INPUT:
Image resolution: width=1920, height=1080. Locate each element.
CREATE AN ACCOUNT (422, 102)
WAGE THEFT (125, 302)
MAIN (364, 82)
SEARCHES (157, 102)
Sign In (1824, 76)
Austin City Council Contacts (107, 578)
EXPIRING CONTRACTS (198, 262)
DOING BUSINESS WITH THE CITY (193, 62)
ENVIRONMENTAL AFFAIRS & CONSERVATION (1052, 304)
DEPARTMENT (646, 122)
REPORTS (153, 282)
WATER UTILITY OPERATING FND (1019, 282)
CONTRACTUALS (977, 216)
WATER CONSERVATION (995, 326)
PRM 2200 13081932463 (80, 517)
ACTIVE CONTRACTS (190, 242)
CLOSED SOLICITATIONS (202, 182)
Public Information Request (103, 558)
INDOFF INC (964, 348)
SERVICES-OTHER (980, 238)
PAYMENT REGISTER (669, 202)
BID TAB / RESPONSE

--

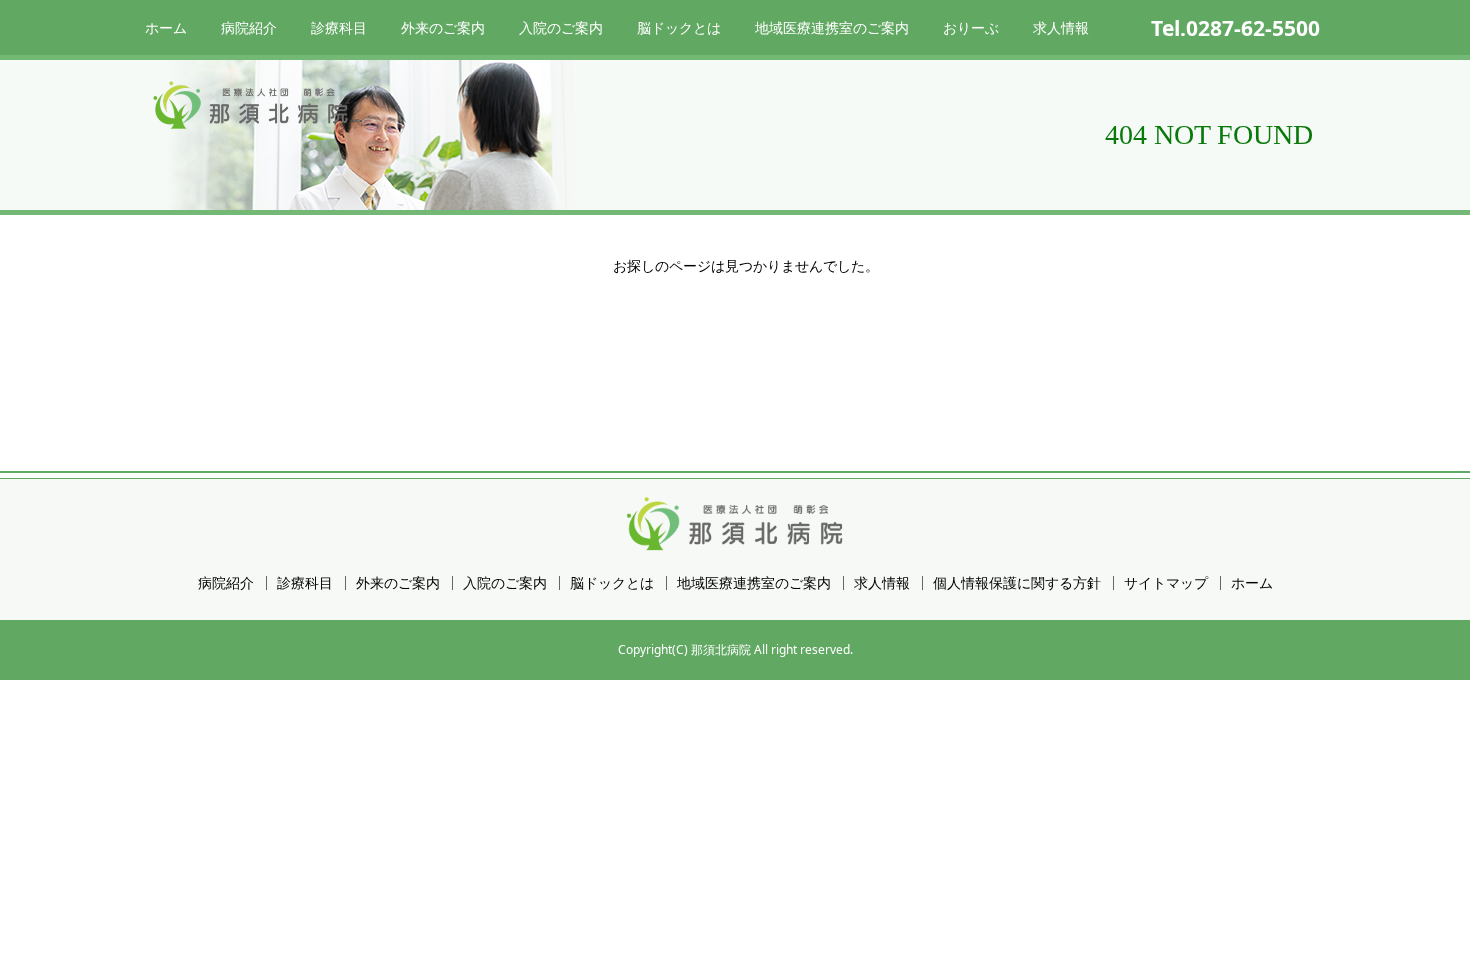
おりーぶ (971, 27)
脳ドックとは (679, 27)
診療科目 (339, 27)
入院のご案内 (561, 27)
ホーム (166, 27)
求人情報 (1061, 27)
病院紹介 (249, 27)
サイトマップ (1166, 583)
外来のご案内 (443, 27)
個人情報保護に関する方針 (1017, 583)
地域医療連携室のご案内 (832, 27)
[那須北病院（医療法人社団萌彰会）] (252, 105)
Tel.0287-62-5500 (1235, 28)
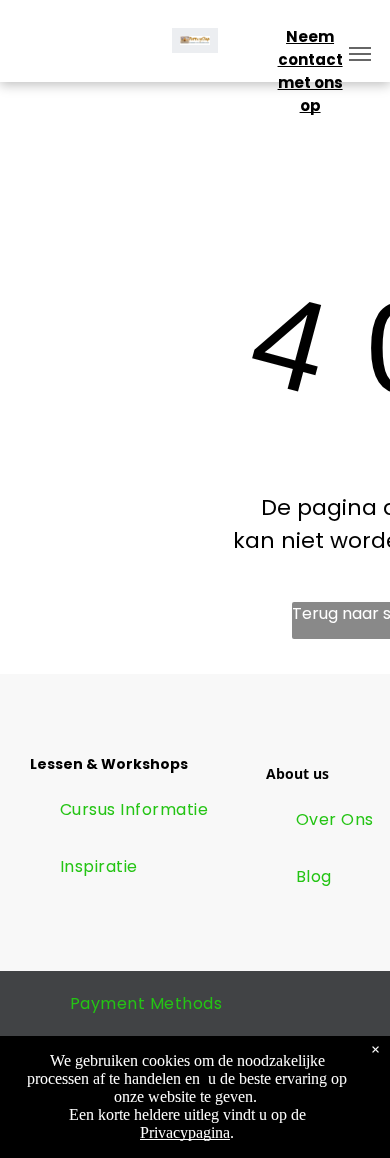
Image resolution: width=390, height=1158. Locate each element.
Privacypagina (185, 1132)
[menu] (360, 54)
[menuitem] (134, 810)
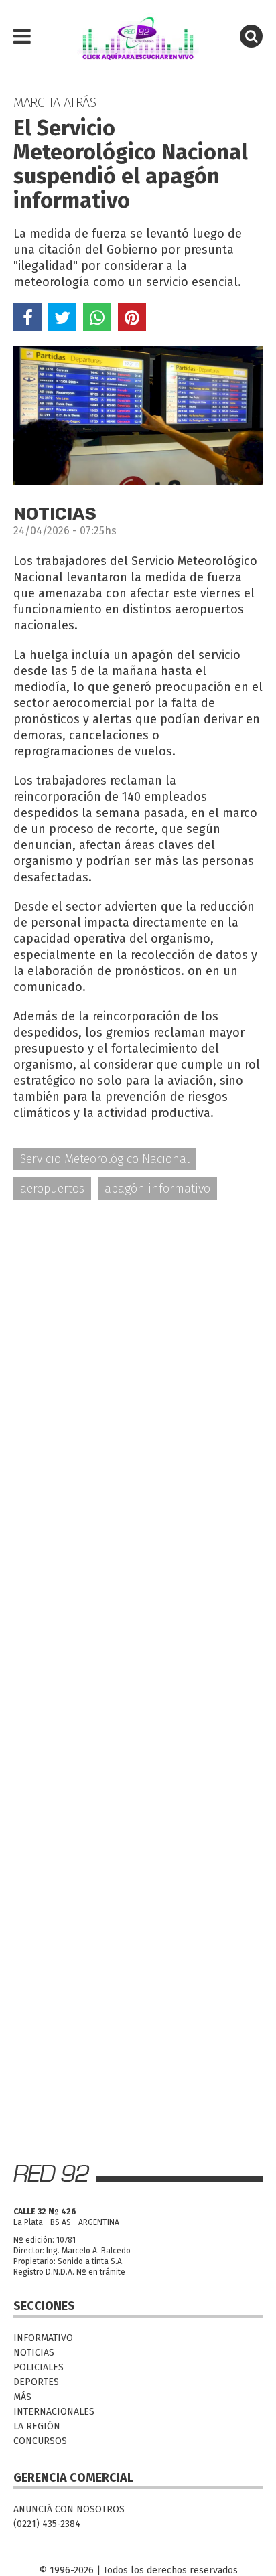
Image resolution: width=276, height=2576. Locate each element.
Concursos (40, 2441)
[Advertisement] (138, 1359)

---

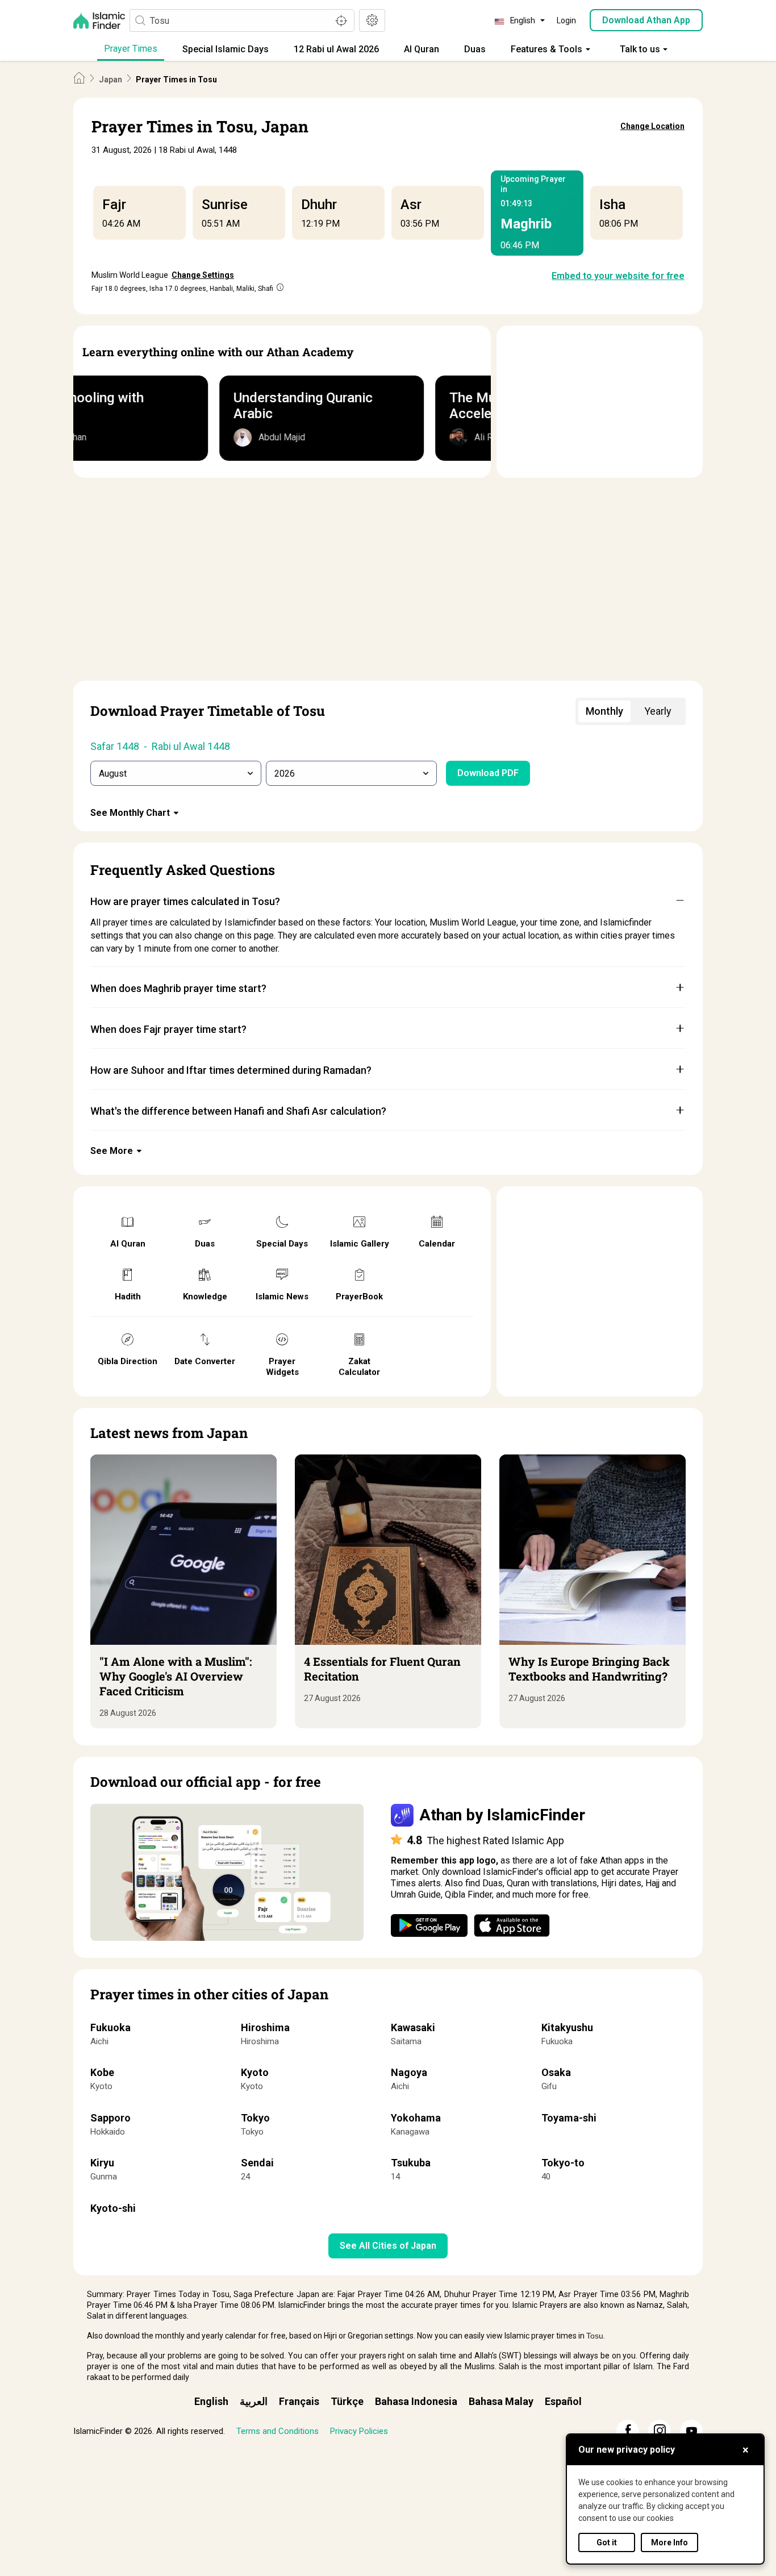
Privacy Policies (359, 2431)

EXERCISE OBJECTIVE: Find the word "height" in the entries, then copy out every line that has it.

ANSWER SECTION:
Image resolution: width=1920, height=1080. Locate each element.
Image resolution: width=390, height=1158. Locate each element.
Image resolution: width=276, height=2576. Locate each element.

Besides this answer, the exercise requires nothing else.